Hydroxychloroquine Shortages

Some patients with rheumatoid arthritis, lupus and other autoimmune diseases say their stress levels are up because they worry about losing access hydroxychloroquine (Plaquenil), a drug repeatedly touted by President Trump as a possible treatment for COVID-19.

“I am currently on Plaquenil for lupus and having Trump declare it is the cure for COVID-19 has limited my access to my medication. I am worried there won’t be enough,” a patient said.  

“No chronic pain patient should have to sit and have the anxiety from concerns on being able to have access to medication needed to treat their illness,” a rheumatoid arthritis sufferer said. “I am in a horrible RA flare at this moment. I have no doubt that the stress of being concerned about getting my needed medication has helped to bring this flare on. I am really concerned about being able to get my much-needed hydroxychloroquine. There is no reasonable explanation for drug shortages in this country other than ignorance.” 

“I have been on hydroxychloroquine for five years for my autoimmune disease and had never had an issue getting the medication until the virus. In March, I had to check 3 different pharmacies before I found one that had any in stock,” another patient said. “My usual pharmacy said that not a single one of their local chains had it in stock and that they were back-ordered. The pharmacy that did have it, was only able to do a partial refill.” 

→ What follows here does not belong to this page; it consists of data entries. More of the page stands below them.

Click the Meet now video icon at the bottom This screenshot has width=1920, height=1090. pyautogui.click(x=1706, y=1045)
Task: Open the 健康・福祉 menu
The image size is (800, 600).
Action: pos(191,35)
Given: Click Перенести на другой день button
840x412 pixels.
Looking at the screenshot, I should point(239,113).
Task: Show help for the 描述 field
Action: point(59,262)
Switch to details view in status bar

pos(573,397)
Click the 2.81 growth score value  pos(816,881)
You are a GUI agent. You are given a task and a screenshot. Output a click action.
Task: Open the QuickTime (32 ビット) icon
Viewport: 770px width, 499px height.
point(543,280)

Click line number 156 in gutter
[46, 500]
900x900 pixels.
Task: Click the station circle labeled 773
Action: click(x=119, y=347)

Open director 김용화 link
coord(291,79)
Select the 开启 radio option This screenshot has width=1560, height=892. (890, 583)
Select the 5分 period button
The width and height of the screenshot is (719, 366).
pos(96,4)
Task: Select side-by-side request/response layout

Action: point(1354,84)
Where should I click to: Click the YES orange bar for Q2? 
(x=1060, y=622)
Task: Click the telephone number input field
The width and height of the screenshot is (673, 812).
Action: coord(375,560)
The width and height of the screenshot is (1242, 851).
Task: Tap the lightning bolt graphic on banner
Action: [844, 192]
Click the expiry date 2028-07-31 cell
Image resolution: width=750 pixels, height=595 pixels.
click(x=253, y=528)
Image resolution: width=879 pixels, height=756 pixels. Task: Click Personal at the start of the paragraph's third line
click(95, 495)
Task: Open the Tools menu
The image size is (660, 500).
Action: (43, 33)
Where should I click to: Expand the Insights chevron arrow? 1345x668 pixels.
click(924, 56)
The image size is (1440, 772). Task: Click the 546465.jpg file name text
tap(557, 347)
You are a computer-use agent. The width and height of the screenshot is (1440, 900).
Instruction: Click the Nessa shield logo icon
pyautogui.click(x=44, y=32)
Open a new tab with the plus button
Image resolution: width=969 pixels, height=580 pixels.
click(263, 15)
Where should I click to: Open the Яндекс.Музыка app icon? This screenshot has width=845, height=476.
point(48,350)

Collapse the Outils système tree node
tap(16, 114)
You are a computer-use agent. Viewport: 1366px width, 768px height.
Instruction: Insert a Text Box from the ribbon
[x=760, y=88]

When she told her doctor what happened, he agreed to write a 3-month prescription for hydroxychloroquine to make sure she’d have an adequate supply. Her insurance company, however, refused to pay for more than a month’s supply. 

“Not only do I worry about running out of medication, but each time I have to go to the pharmacy for various medications, I am exposing myself to others which could cause me to get the virus. As someone who has a compromised immune system, I want to leave the house as little as possible to avoid exposure,” the patient said.

On Friday, the Food and Drug Administration warned against using hydroxychloroquine or chloroquine as a treatment for COVID-19 outside a hospital or clinical study because of “serious and potentially life-threatening heart rhythm problems.” Patients with heart and kidney disease are especially at risk.

The FDA said patients taking the drugs for approved reasons, including malaria and autoimmune conditions like lupus, should continue taking them as prescribed.